Regex using Vala and GLib

2019-03-04 01:48发布

问题:

Is there a function, something like http://php.net/manual/en/function.preg-match-all.php ?

Using GLib http://references.valadoc.org/#!api=glib-2.0/GLib.MatchInfo, all i'v found is :

public bool match_all_full (string str, ssize_t string_len = -1, int start_position = 0,  RegexMatchFlags match_options = 0, out MatchInfo match_info = null) throws RegexError
Using the standard algorithm for regular expression matching only the longest match in the string is retrieved, it is not possible to obtain all the available matches. 

and it says it is not possible to obtain all the available matches.

I wasn't able to find any working code sample. Thanks for your help.

Note:

the objective is to parse a plist file (i only need CFBundleIdentifier and CFBundleName values)

<?xml version="1.0" encoding="UTF-8"?>
<plist version="1.0">
<dict>
    <key>CFBundleIdentifier</key>
    <string>nodejs</string>
    <key>CFBundleName</key>
    <string>Node.js</string>
    <key>DocSetPlatformFamily</key>
    <string>nodejs</string>
    <key>isDashDocset</key><true/><key>dashIndexFilePath</key><string>nodejs    /api/documentation.html</string></dict>
</plist>

I have these dependencies availabes (the ubuntu synapse package):

Build-Depends: debhelper (>= 9),
dh-autoreconf,
gnome-common,
valac (>= 0.16.0),
libzeitgeist-2.0-dev (>= 0.9.14),
libdbus-glib-1-dev,
libgtk-3-dev (>= 3.0.0),
libglib2.0-dev (>= 2.28.0),
libgee-0.8-dev (>= 0.5.2),
libjson-glib-dev (>= 0.10.0),
libkeybinder-3.0-dev,
libnotify-dev,
librest-dev,
libappindicator3-dev (>= 0.0.7)

As a results it gives me

** Message: main.vala:28: CFBundleIdentifier: cakephp
** Message: main.vala:28: CFBundleName: CakePHP
** Message: main.vala:28: DocSetPlatformFamily: cakephp

To the question why not using xmllib ? The project has few dependecies, in a GNU system (despite i'm a newbie), programs are packaged assuming only certains dependency, if i wan"t my plugin to be used, i think i have to use only the available dependencies or i might broke something et block the update for the endsudoer.

回答1:

First, lets take a look at some of the context around that quote you cited, with emphasis added:

Using the standard algorithm for regular expression matching only the longest match in the string is retrieved, it is not possible to obtain all the available matches. For instance matching "<a> <b> <c>" against the pattern "<.*>" you get "<a> <b> <c>".
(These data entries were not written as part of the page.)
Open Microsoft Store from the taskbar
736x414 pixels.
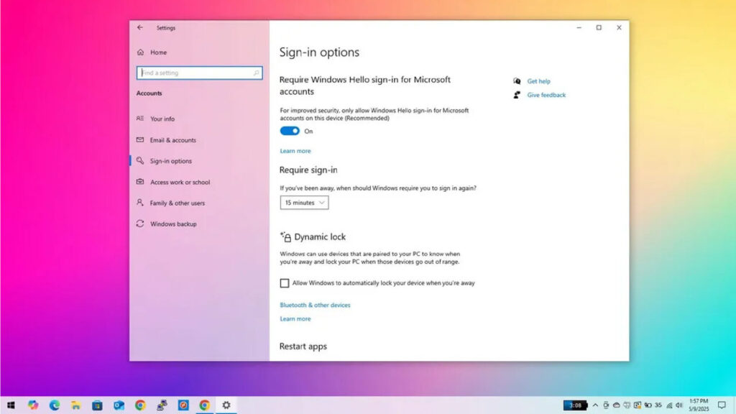tap(97, 405)
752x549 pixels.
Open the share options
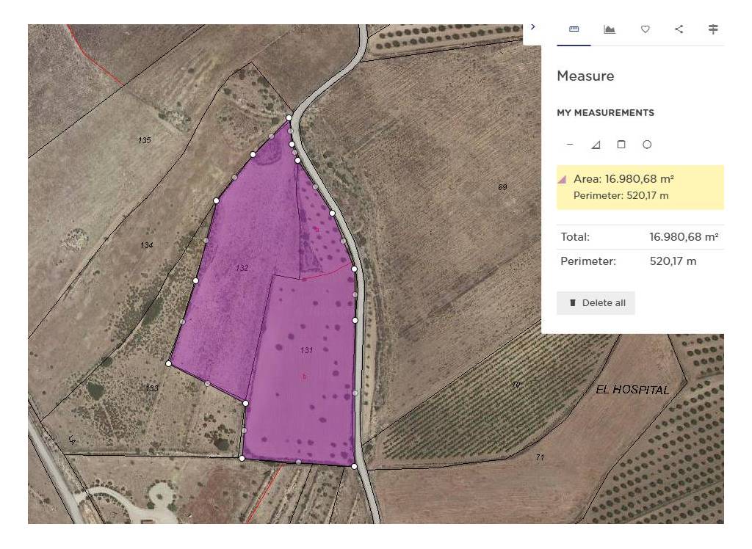(678, 29)
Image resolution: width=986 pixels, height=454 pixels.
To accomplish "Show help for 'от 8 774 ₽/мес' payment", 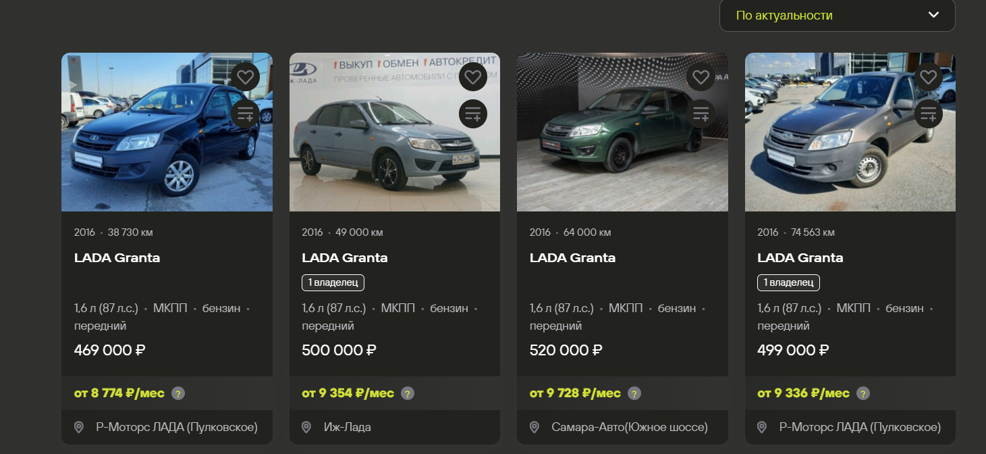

This function uses a different algorithm (called DFA, i.e. deterministic finite automaton), so it can retrieve all the possible matches, all starting at the same point in the string. For instance matching "<a> <b> <c>" against the pattern "<.*>;" you would obtain three matches: "<a> <b> <c>", "<a> <b>" and "<a>".

That said, that isn't the "all" you are looking for—your case is much simpler. All you need to do is iterate through the matches from the standard algorithm:

private static int main (string[] args) {
    string contents;
    GLib.Regex exp = /\<key\>([a-zA-Z0-9]+)\<\/key\>[\n\t ]*\<string\>([a-zA-Z0-9\.]+)\<\/string\>/;

    assert (args.length > 1);
    try {
        GLib.FileUtils.get_contents (args[1], out contents, null);
    } catch (GLib.Error e) {
        GLib.error ("Unable to read file: %s", e.message);
    }

    try {
        GLib.MatchInfo mi;
        for (exp.match (contents, 0, out mi) ; mi.matches () ; mi.next ()) {
            GLib.message ("%s: %s", mi.fetch (1), mi.fetch (2));
        }
    } catch (GLib.Error e) {
        GLib.error ("Regex failed: %s", e.message);
    }

    return 0;
}